5.5 Generating Function Coefficient Asymptotics



Theorem 5.5 (Radius-of-convergence transfer theorem) Let $f(z)$ have radius of convergence strictly larger than 1 and assume that $f(1)\ne0$. For any real $\alpha\not\in\{0,-1,-2,\ldots\}$, there holds $$[z^n] {f(z)\over (1-z)^\alpha}\sim f(1) {n+\alpha-1\choose n}\sim {f(1)\over \Gamma(\alpha)}n^{\alpha-1}.$$ Proof. Let $f(z)$ have radius of convergence $>r$, where $r>1$. We know that $f_n\equiv[z^n]f(z)=O(r^{-n})$ from radius-of-convergence bounds, and in particular the sum $\sum_n f_n$ converges to $f(1)$ geometrically fast. It is then a simple matter to analyze the convolution: $$\eqalign{ [z^n] {f(z)\over(1-z)^{\alpha}} &=f_0 {n+\alpha-1\choose n}+f_1 {n+\alpha-2\choose n-1} +\cdots+f_n {\alpha-1\choose 0}\cr &={n+\alpha-1\choose n}\Bigl(f_0+f_1{n\over n+\alpha-1}\cr &\qquad\qquad+f_2{n(n-1)\over (n+\alpha-1)(n+\alpha-2)}\cr &\qquad\qquad+f_3{n(n-1)(n-2)\over (n+\alpha-1)(n+\alpha-2)(n+\alpha-3)}+\cdots\Bigr).\cr } $$ The term of index $j$ in this sum is $$f_j {n(n-1)\cdots(n-j+1)\over (n+\alpha-1)(n+\alpha-2)\cdots(n+\alpha-j)},$$ which tends to~$f_j$ when $n\to+\infty$. From this, we deduce that $$[z^n] f(z)(1-z)^{-\alpha}\sim {n+\alpha-1\choose n} (f_0+f_1+\cdots f_n)\sim f(1){n+\alpha-1\choose n},$$ since the partial sums $f_0+\cdots+f_n$ converge to $f(1)$ geometrically fast. The approximation to the binomial coefficient follows from the Euler-Maclaurin formula.

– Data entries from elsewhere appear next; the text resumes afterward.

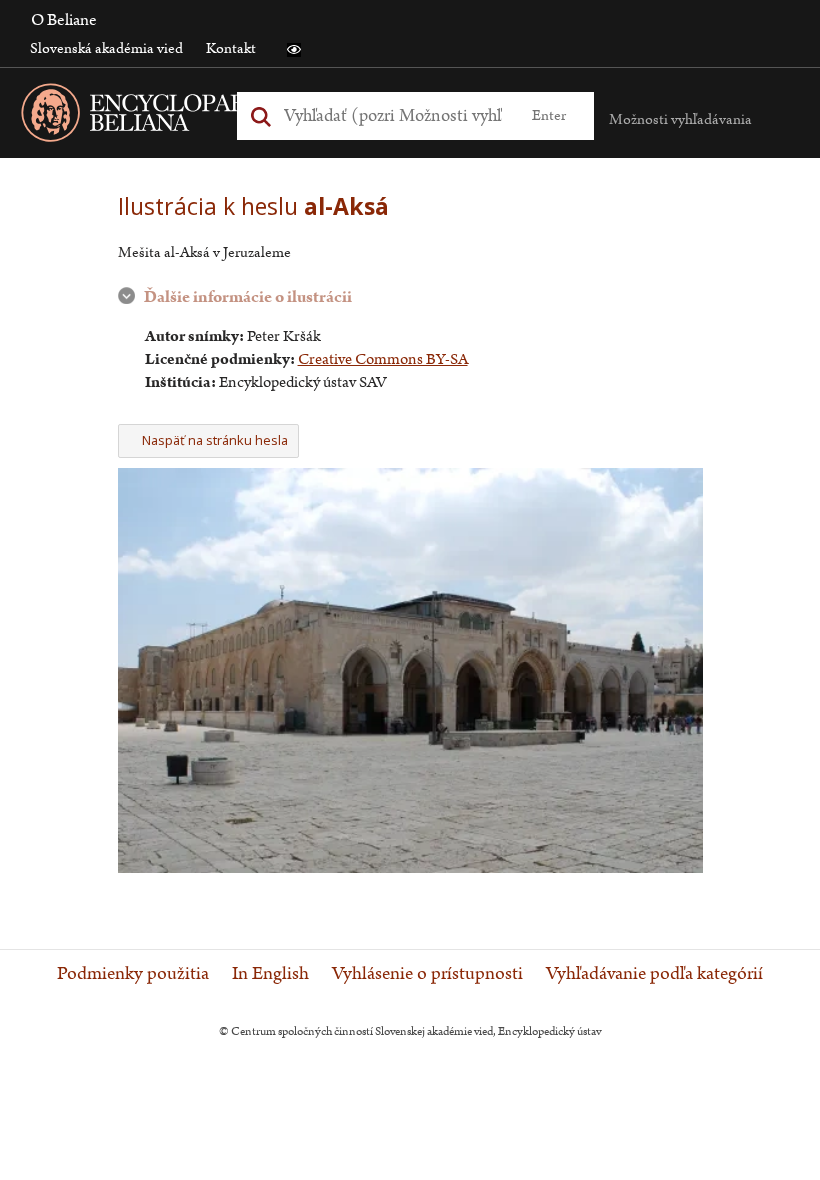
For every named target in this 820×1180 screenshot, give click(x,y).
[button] (294, 50)
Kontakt (231, 48)
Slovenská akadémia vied (106, 48)
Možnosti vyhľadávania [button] (680, 119)
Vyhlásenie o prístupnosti (427, 974)
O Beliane (64, 20)
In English (270, 974)
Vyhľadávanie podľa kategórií (654, 974)
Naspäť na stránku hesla (215, 440)
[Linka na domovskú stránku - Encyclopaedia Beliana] (185, 116)
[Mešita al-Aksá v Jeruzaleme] (410, 868)
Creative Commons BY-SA (383, 359)
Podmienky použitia (133, 974)
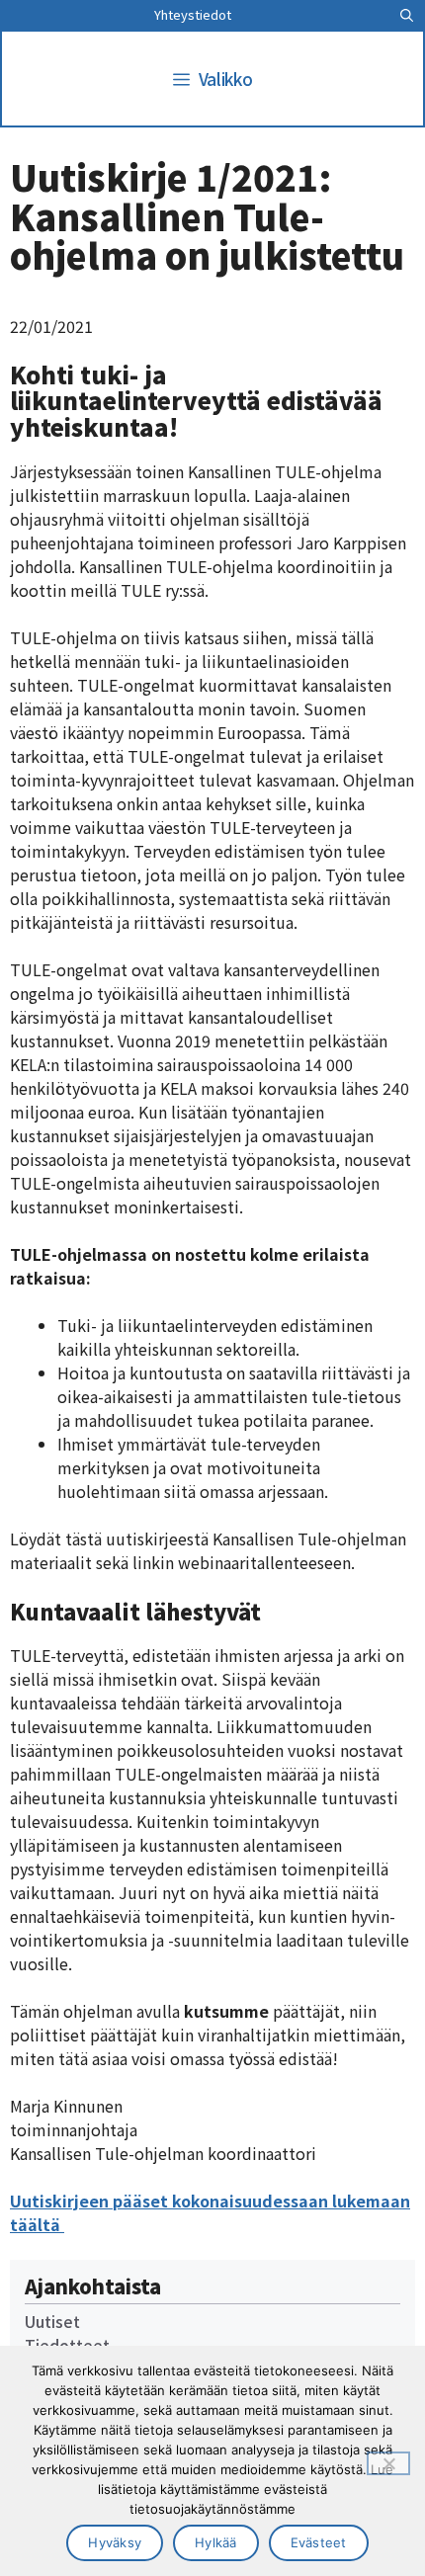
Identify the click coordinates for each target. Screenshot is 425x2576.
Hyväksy (114, 2542)
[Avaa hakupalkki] (406, 15)
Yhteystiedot (192, 14)
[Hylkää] (388, 2463)
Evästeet (319, 2542)
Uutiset (52, 2321)
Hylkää (216, 2542)
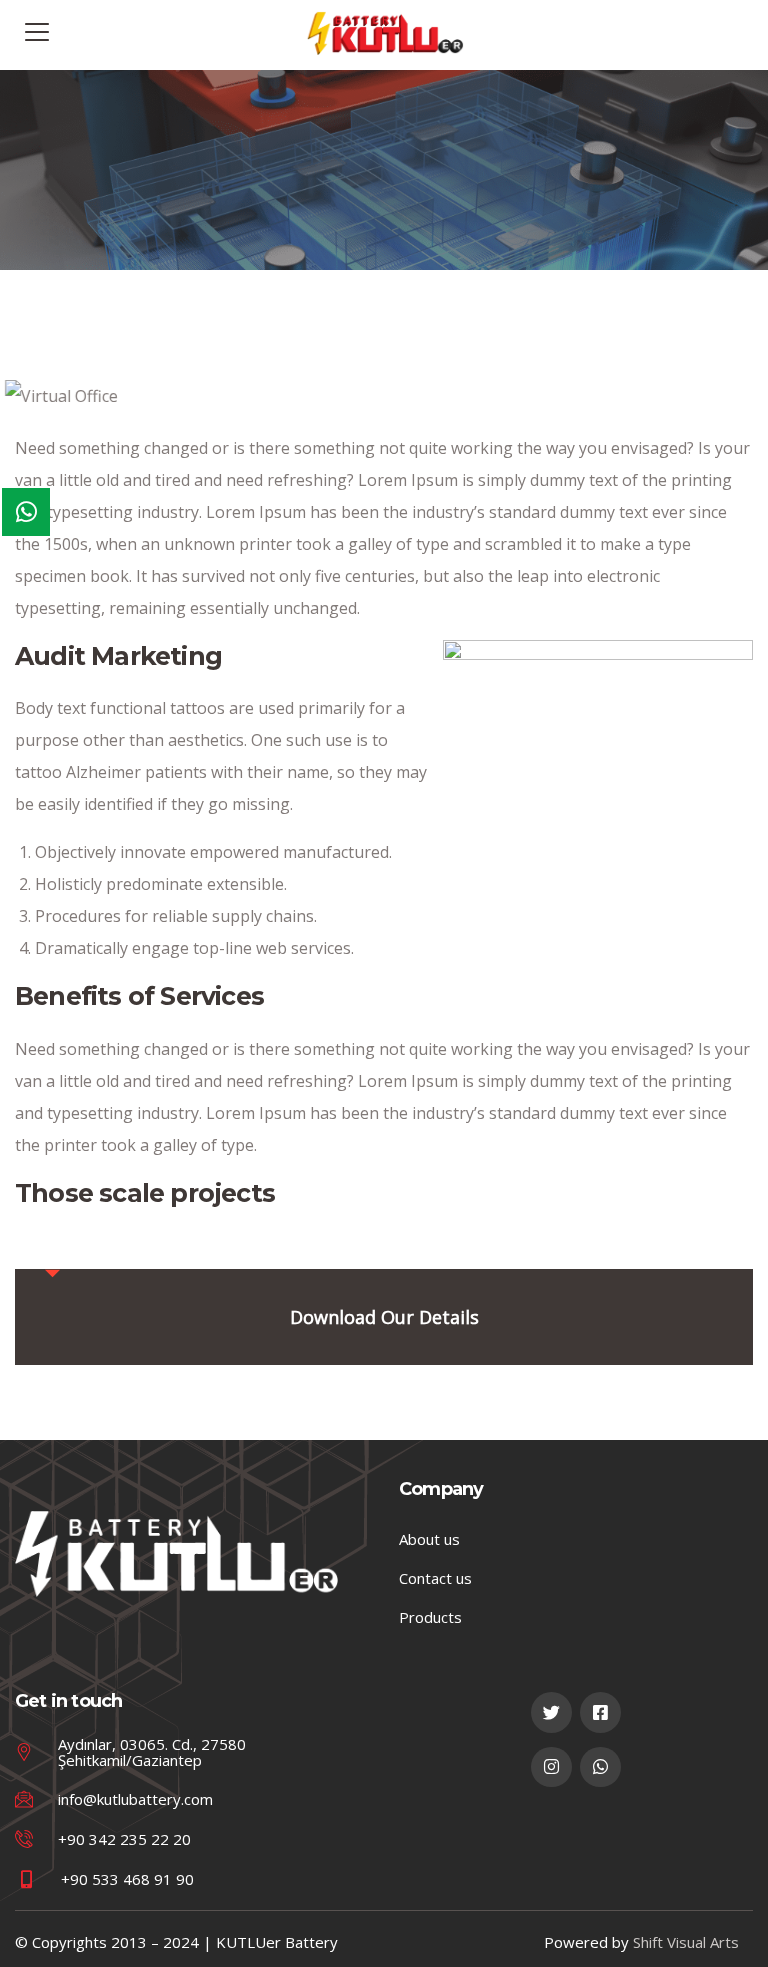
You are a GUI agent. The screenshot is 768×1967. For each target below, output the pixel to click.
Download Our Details (384, 1317)
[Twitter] (551, 1712)
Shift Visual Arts (686, 1942)
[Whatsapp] (600, 1767)
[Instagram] (551, 1767)
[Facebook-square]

In general, coefficient asymptotics are determined by the behavior of the GF near where it diverges. When the radius of convergence is not 1, we can rescale to a function for which the theorem applies. Such rescaling always introduces a multiplicative exponential factor.


Corollary. Let $f(z)$ have radius of convergence strictly larger than $\rho$ and assume that $f(\rho)\ne0$. For any real $\alpha\not\in\{0,-1,-2,\ldots\}$, there holds $$[z^n] {f(z)\over (1-z/\rho)^\alpha}\sim {f(\rho) \over \Gamma(\alpha)}\rho^{-n} n^{\alpha-1}.$$ Proof.Change variables from $z$ to $z/\rho$ in Theorem 5.5.



While it has limitations, Theorem 5.5 (and its corollary) is effective for extracting coefficients from many of the GFs that we encounter in this book. It is an outstanding example of the analytic transfer theorems that comprise the second phase of analytic combinatorics.


Generalized derangements. We have used the symbolic method to show that the probability that a given permutation has no cycles of length less than or equal to $M$ is is $[z^N]P^*_{>M}(z)$, where $$P^*_{>M}(z) = {e^{-z - z^2\!/2 \ldots - z^M\!/M}\over 1-z}$$ From this expression, Theorem 5.5 gives immediately $$[z^N]P^*_{>M}(z)\sim{1\over e^{H_M}}.$$ One of the prime tenets of analytic combinatorics is that detailed calculations are often not necessary, as general transfer theorems can provide accurate results for a great variety of combinatorial classes, as they did in this case.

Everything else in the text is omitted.